The day of their flight, a Friday, they were brought to the departure hall. But an airlines security guard examined their documents and turned them away. Presumably, the visas were fake. "He looked at us as if we were evil," Saado said. "There was no respect for us. I hate the Israelis, but I hate the Egyptians more."

They were returned to the fetid waiting room, and a day later, when there was a busload, they were shipped back, first to El Arish. There they waited for days in an even more disgusting detention area, they said, until the Rafah crossing opened.

"When we finally got back to Gaza, I kissed the soil," Muhammad said, laughing at his humiliation. "We said, 'Gaza is paradise!' "
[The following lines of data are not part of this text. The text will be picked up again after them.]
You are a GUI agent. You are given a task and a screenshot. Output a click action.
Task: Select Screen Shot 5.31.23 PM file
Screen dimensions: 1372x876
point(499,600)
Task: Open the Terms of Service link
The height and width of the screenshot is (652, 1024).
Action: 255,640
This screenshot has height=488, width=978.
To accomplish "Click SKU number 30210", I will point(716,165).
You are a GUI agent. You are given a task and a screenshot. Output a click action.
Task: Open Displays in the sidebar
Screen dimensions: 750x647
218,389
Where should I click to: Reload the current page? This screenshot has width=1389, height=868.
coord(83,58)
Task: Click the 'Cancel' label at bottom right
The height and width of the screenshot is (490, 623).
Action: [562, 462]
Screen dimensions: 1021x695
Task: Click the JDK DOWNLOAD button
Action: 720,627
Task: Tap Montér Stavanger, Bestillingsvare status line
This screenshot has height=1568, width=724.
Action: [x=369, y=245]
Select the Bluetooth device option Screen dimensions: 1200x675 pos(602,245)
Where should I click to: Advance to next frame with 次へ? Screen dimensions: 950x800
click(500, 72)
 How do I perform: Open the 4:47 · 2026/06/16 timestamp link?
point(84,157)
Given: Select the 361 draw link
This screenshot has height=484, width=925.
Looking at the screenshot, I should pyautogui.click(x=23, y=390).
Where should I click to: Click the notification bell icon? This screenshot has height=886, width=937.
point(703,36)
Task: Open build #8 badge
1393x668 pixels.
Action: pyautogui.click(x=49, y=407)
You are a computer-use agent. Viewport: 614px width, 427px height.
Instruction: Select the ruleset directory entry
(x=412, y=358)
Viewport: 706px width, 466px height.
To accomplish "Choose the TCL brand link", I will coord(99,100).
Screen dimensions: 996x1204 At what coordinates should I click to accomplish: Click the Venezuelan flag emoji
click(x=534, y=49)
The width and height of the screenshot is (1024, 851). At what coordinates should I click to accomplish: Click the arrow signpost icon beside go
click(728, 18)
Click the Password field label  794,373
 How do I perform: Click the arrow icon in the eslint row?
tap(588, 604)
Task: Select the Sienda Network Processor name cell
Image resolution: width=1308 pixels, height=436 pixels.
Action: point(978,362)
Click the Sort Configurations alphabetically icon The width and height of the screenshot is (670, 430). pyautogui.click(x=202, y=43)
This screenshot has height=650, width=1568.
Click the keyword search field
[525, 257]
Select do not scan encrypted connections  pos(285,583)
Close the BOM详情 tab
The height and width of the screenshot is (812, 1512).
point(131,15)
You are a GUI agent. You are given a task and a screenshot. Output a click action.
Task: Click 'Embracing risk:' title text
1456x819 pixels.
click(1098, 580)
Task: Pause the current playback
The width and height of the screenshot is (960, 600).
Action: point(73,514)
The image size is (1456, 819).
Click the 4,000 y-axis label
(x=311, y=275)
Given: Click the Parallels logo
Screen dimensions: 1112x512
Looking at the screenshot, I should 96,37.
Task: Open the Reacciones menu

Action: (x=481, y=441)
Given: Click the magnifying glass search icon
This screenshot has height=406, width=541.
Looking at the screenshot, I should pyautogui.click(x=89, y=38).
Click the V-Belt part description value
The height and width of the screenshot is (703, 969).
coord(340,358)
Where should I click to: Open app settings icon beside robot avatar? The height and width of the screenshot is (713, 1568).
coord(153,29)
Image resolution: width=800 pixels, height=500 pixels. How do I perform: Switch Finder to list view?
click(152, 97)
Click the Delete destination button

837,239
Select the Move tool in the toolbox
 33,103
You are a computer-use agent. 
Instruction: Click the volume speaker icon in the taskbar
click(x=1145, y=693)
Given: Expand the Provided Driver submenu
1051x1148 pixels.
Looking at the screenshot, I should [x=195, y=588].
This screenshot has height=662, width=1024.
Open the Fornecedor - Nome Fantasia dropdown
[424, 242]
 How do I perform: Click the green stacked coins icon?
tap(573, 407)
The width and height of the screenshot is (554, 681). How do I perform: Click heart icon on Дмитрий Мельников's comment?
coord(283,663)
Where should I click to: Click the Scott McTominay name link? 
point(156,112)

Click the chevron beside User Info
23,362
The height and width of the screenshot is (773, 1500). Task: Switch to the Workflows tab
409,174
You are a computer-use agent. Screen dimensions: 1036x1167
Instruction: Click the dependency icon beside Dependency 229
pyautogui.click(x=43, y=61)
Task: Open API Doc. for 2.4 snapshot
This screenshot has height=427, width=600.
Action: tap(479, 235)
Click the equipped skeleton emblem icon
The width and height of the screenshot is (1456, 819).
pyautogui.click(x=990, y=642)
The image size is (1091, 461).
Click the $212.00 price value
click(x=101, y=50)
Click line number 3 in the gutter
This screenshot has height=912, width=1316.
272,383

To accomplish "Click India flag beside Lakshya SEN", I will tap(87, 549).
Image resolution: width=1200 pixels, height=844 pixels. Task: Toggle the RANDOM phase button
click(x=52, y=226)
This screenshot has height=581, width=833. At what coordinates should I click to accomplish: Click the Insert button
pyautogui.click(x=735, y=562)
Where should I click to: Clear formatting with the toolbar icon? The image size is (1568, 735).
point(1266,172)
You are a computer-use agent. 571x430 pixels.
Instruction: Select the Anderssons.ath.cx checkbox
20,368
In time it is possible the Palestinian Arabs will figure out who their real enemies are. Their leaders and their Arab "brothers" who use them as cannon fodder.

Some want to leave at any cost.

What about those who would accuse you of giving up your rights in your land?

Mr. Hussein turned away. "I don't care," he finally said. "I want to live happily."

First the myth dies. Then the struggle to uphold it even with lip service ends. Once that is over, and it could take a decade or more, new beginnings are possible. Provided they change their operating myth. Building must replace fighting as the motivating ideal. It is very difficult. Not impossible.